# Vertical jigging, what is your reel/rod combo?



## Sea-r-cy (Oct 3, 2007)

I've been doing a bit of jigging for jacks this year with good results. I've used several reels/rods I already own, none are really designed for jigging. I'm ready to buy a dedicated reel/rod combo, and need some input. What do you have that you like or don't like?:bowdown

Sea-r-cy


----------



## Chris V (Oct 18, 2007)

I like/liked the Shimano Trevalas, Star Stellarlite jig rods, Daiwa Saltiga, Lamiglas Tropic Pro and a couple others I've used.

I did not like the Okuma cedros as much but it was still a decent rod, Have heard some bad things about the Van Staal jig rods as well as the Bass pro jig rods so i would advise you stay away from them.

As far as reels, I won't dare start that debate again.


----------



## lobsterman (Sep 30, 2007)

How much do you want to spend on combo? Rod and reel?


----------



## true-king (Oct 2, 2007)

I have a torium 20 on one of the trevala "F" rods with 80# power pro.


----------



## evacuee (Oct 16, 2007)

Two Shimanos: Torium 30 with trevala F and a Tekota 700 with a Key Largo. (lots of mullah!)


----------



## jjam (Dec 9, 2007)

Just bought a jigging set up at Outcast Sale and love it so far..

TYRNOS12 by Shimano with 80# Braid / mounted on a Trevela Jigging Rod 5'8" Braided 65 -200lbs Action MediumFast

I jigged up a 39" Bull Red this past Tues and a few undersize Aj's with no problems. The combo held up great and with 5:0 - 1 ratio gaining line was much easier than my Penn 7500 Combo.Penn 7500 on a Pro Slammer Rodis what I used to usebefore my recent purchase.

Good luck! There's many to choose from.

Jimmy


----------



## Private Pilot (Oct 3, 2007)

I have the Shimano Spheros 18K/trevala combo with 65lb powerpro. I like it.


----------



## BigFishKB (Oct 1, 2007)

I have 4 trevalla rods. Two with penn torque reels and two spinning with shimano spheros reels. I have all spooled with braid from 50 to 80 # power pro.


----------



## First Catch (Oct 1, 2007)

Would you prefer spinning or conventional, and what's your price range?


----------



## Sea-r-cy (Oct 3, 2007)

Ihave useda Penn 7500 with 40# Power Pro, a Penn Torque 200 with 80# Power Pro, and an old rod with a Penn 310 reel and 40# mono. 

All work sorta good, I want to buy astate of the art rig.

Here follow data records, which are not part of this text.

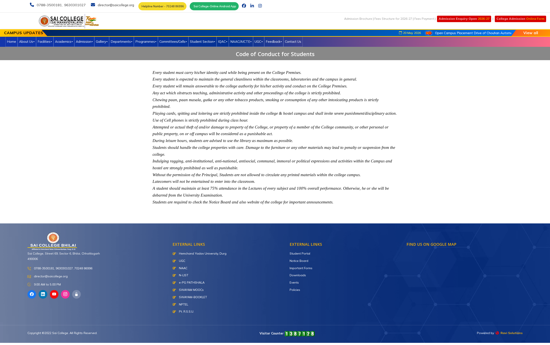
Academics (63, 42)
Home (11, 42)
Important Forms (301, 268)
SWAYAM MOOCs (191, 290)
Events (294, 282)
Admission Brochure (358, 19)
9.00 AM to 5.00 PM (47, 284)
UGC (258, 42)
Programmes (145, 42)
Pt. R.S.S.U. (186, 311)
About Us (26, 42)
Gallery (101, 42)
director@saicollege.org (115, 5)
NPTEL (183, 304)
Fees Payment (424, 19)
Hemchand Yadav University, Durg (202, 253)
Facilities (44, 42)
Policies (295, 290)
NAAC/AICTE (240, 42)
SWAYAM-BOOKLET (192, 297)
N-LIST (183, 275)
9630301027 (74, 5)
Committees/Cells (172, 42)
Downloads (298, 275)
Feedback (273, 42)
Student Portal (300, 253)
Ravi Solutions (510, 333)
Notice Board (299, 261)
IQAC (222, 42)
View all (530, 33)
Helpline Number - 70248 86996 (162, 6)
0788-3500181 (49, 5)
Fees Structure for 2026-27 (393, 19)
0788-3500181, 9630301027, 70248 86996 (62, 268)
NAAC (182, 268)
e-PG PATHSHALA (191, 282)
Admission (83, 42)
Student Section (202, 42)
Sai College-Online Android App (214, 6)
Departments (121, 42)
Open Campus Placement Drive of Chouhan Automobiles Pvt (468, 33)
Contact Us (293, 42)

Budget? Hopefully not more than $500 or so. :hotsun But who's counting?

Sea-r-cy


----------



## dailysaw (Jan 22, 2008)

penn torque 200 spooled with 65 powerpro. on a evolution jig n stick. xxh 80-200. i love this combo. my next go to combo would be my Torium 20 or 30. same line and rods.


----------



## true-king (Oct 2, 2007)

> *jjam (3/13/2009)*TYRNOS12 by Shimano with 80# Braid / mounted on a Trevela Jigging Rod 5'8" Braided 65 -200lbs Action MediumFast


I've been looking at those tyrnos 12's online. They seem perfect, they have a nice narrow spool and can crank out 33 pounds of drag. I do have two of the tyrnos 30's which I like very much.


----------



## sail7seas (Oct 2, 2007)

i have the tyrnos 12 with trevala (forget which one) with 65# power proand it has been great for jigging. got it last year at the outcast sale and it has held up so far.


----------